Convém ressaltar, em primeiro plano, que um houve um aumento na qualidade das doações de sangue no Brasil. Todavia, a falta de informação corrobora para o desconhecimento sobre a importância de doar sangue. As campanhas publicitárias não são frequentes e, sem uma maior divulgação à população, o número de doadores faz-se menor do que a real demanda. Segundo os dados do Ministério da Saúde, apenas 1,6% da população brasileira é doadora, isso ocorre devido ao medo gerado pelo desconhecimento da segurança no procedimento da doação. Nesse sentido, é importante educar os indivíduos a desenvolverem o hábito de doar sangue.
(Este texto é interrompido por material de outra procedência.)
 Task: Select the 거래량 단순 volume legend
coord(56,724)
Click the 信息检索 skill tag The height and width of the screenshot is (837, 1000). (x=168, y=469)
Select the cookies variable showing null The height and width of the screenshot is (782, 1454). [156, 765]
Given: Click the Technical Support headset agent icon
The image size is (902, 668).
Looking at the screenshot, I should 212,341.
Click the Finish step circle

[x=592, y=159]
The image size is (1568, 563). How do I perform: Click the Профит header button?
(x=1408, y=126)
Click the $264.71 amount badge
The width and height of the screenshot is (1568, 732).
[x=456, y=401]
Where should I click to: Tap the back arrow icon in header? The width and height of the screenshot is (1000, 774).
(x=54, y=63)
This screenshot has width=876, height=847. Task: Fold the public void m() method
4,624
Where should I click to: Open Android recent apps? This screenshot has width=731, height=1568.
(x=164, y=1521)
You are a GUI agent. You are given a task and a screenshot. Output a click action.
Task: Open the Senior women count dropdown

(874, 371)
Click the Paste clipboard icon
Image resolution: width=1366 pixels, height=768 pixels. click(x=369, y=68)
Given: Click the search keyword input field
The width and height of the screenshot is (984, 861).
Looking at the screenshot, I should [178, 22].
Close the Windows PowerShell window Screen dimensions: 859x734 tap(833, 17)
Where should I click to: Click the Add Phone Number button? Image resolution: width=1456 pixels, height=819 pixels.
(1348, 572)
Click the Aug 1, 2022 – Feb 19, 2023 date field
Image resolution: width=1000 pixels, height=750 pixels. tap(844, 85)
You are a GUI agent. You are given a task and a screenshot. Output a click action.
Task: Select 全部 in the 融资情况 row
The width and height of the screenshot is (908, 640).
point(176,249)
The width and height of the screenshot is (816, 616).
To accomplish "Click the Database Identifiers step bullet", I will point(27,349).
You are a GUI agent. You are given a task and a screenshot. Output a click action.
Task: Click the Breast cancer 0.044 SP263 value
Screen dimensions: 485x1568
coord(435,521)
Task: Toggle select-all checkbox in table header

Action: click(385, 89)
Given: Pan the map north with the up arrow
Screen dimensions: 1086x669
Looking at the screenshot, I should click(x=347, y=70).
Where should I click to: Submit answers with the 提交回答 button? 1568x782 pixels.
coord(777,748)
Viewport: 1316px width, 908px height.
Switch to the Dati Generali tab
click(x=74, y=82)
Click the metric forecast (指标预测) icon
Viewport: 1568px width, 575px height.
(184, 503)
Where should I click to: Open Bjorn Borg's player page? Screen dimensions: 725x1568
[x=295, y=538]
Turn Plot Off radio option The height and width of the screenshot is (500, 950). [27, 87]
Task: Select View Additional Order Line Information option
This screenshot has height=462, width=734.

Além disso, não se pode negar que a doação de sangue feita por homens homossexuais é um obstáculo. De acordo com a Organização Mundial de Saúde (OMS), os cidadãos que têm relações homoafetivas constituem o chamado “grupo de risco”, pois, nos anos 80, houve o auge da epidemia do vírus da HIV. Dessa forma, o Brasil exclui a doação de homossexuais que tenham realizado sexo até o prazo de 12 meses. Entretanto, a orientação sexual não pode ser o critério de seleção, mas sim a condição de saúde dos indivíduos, uma vez que a Aids também é transmitida por heterossexuais. Esse quadro ainda reflete o preconceito enfrentado pelos gays no sistema de saúde.
Destarte, é mister superar os obstáculos na doação de sangue no Brasil, com vista a assegurar não somente o direito à vida, mas também o direito de praticar a solidariedade. Portanto, a mídia tem papel imprescindível na exposição de dados informativos sobre as campanhas de sangue, seja na televisão e internet, seja em áreas físicas, como outdoors. Logo, os cidadãos seriam incentivados a exercerem a solidariedade. Ademais, o governo, em parceria com a OMS, deveria alterar as leis que excluem os homossexuais da doação e investir em aparatos tecnológicos que controlem com maior rigor os grupos sanguíneos, para avaliar se o indivíduo é portador de alguma doença e averiguar a qualidade do sangue. Espera-se com isso a união de todos os indivíduos em prol da preservação da vida.